T cell – synovial fibroblast (SF) interactions in Rheumatoid Arthritis
T cells play a central role in the pathogenesis of RA. Interactions between CD4+ T cells and SF contribute to persistent destructive synovial inflammation, supporting the importance of T cell – SF crosstalk. This project aims to understand factors that enhance T cell – SF interactions and its functional consequences. Transcriptional studies in combination with automated high content microscopy will allow to identify new treatment targets which inhibit cell-cell interactions.
The project is funded by the Austrian National Bank.
Histone Deacetylase inhibitors as a new treatment target for patients with Rheumatoid Arthritis
The differentiation of T cells and the acquisition of effector and regulatory functions are accompanied by changes in gene expression programs, which in part are regulated and maintained by epigenetic processes. Histone deacetylases (HDACs) and histone acetyltransferases (HATs) are key epigenetic regulators that function by mediating dynamic changes in the acetylation of histones at lysine residues. Within this project we study the enhancer signature of T cells from patients with Rheumatoid Arthritis by chromatin profiling and the potential of HDAC inhibitors to reprogram the pathogenic signature of T cells. The project is embedded in the SFB-F70 project.
Control of immune tolerance by regulatory elements
Regulatory T cells control a large array of immune responses which relies on their capacity to adapt to their local environment. Acquisition of specific transcription factors is thereby necessary to control distinct disease settings. Within our project we investigate how specific transcription factors control the development and function of effector and regulatory T cells.
The experimental strategies entail state-of-the-art technologies, including transcriptomic and epigenomic analysis, as well as advanced cell biology techniques, a variety of immunological tools, biochemical and molecular approaches. Using human patient material as well as in vivo models offers the opportunity to highlight the translational aspects within all performed projects.

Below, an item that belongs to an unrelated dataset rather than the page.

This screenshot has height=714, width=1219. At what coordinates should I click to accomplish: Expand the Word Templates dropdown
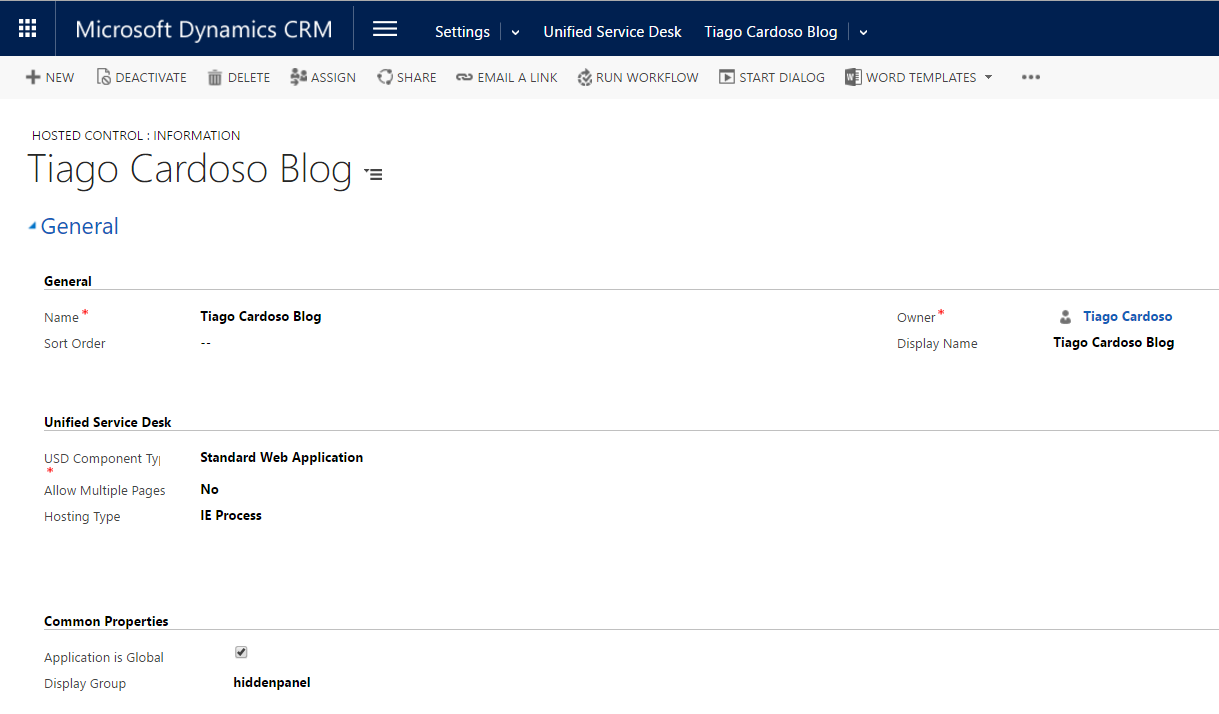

Postdocs and PhD students will work on cutting-edge research projects in a collaborative research environment. The PhD Program of the Medical University of Vienna provides excellent training opportunities in the field of immunology.
Existing mentoring programs at the Medical University of Vienna as well as national and international collaborations provide an excellent basis for an international successful scientific career within academia and/or life science industry. All members of the laboratory are highly integrated into the existing ongoing collaborations of the RTCure and SFB consortium.
Additional training in paper and grant writing, reviewing of manuscripts and regulator presentations at national and international meetings will allow young researchers to establish an individual career as an independent researcher. PhD students will participate within the PhD programs of the Medical University of Vienna.